メタボの基準は男性に厳しい?
メタボ基準は男性に厳しい?
では、なぜ内臓脂肪を問題にするのでしょう?それは、メタボに合併する疾患の大部分が、内臓脂肪蓄積に関与しているという事実があるからなのです。
内臓脂肪による病気のメカニズムが明らかに
内臓脂肪型肥満の場合、内臓脂肪が過剰に蓄積すると、腫大した脂肪細胞から血糖や脂質、血圧などを調整しているホルモン(アディポサイトカイン)が異常をきたし、糖尿病や脂質代謝異常(コレステロール値の異常)、高血圧などが起こることがわかっています。メタボ治療の、カギ分子も発見されてきました。東京医科歯科大学大学院の菅波孝祥特任教授と小川佳宏教授の研究グループが、「ミンクル」と呼ばれる病原体センサー分子が、肥満に伴う脂肪組織の線維化を促進させる鍵となる分子であり、脂肪肝や糖尿病の促進因子であることを突き止めました。これは、2014年9月19日付の英オンライン科学誌Nature Communicationsに発表されています。
「日本人は軽い肥満でも要注意!」の理由とは
アメリカでは、BMI(body mass inndex:体重(kg)÷身長(m)の2乗)が30以上の肥満が33%もいて、実に日本の10倍にも及びます。しかし、驚くことに、生活習慣病といわれる高血圧、高コレステロール血症、糖尿病などの有病率は日本とアメリカで大きな変わりはないのです。肥満にも人種の違いがあります
日本人は特に皮下脂肪より内臓脂肪を蓄積しやすく、肥満の程度が軽いにも関わらず、肥満に起因する疾患が起こりやすくなっています。以上のような理由から、肥満に対しては欧米より厳しい基準がとられ、日本ではBMIが25以上が肥満とされているのです。
肥満とともに急増している脂肪肝
生活習慣の欧米化を背景とした肥満人口の急増に伴い、肥満を基盤とする非アルコール性脂肪性肝疾患(nonalcoholic fatty liver;NAFLD)も急増しています。日本におけるNAFLDの有病率は約10~40%と高く、肥満度に比較して欧米人より内臓障害をきたしやすい人種とされています。NAFLDのうち約10~20%が、肝硬変や肝細胞がんへ進行し得る非アルコール性脂肪性肝炎(nonalcoholic steatohepatitis;NASH)とされています。

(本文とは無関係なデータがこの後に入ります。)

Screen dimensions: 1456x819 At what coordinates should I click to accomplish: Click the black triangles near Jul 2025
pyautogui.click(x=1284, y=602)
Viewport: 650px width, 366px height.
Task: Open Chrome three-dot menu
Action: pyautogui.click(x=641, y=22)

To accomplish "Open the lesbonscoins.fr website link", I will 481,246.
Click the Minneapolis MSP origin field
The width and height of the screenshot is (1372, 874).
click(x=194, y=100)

現在、肝細胞がんの大半はC型肝炎ウイルス由来ですが、現在開発されている新薬により、今後C型肝炎ウイルスは完治する病気になると考えられています。これからは、NAFLD/NASHが、肝硬変や肝細胞がんの主要な原因になっていくでしょう。
脂肪肝の治療法は食事と運動
メタボには食事と運動療法が有効です!
体重コントロールは標準体重を目標とするのではなく、現体重の3~5%の減量が推奨されています。特定健診・保健指導の実績から、3%の減量でも、脂質、血圧、肝機能などの改善があることが示されています。
まず、3~6カ月で3%の体重減少を目指し、3%減少しても検査成績などが改善しない場合は、さらに3%減を試みてみるのがいいでしょう。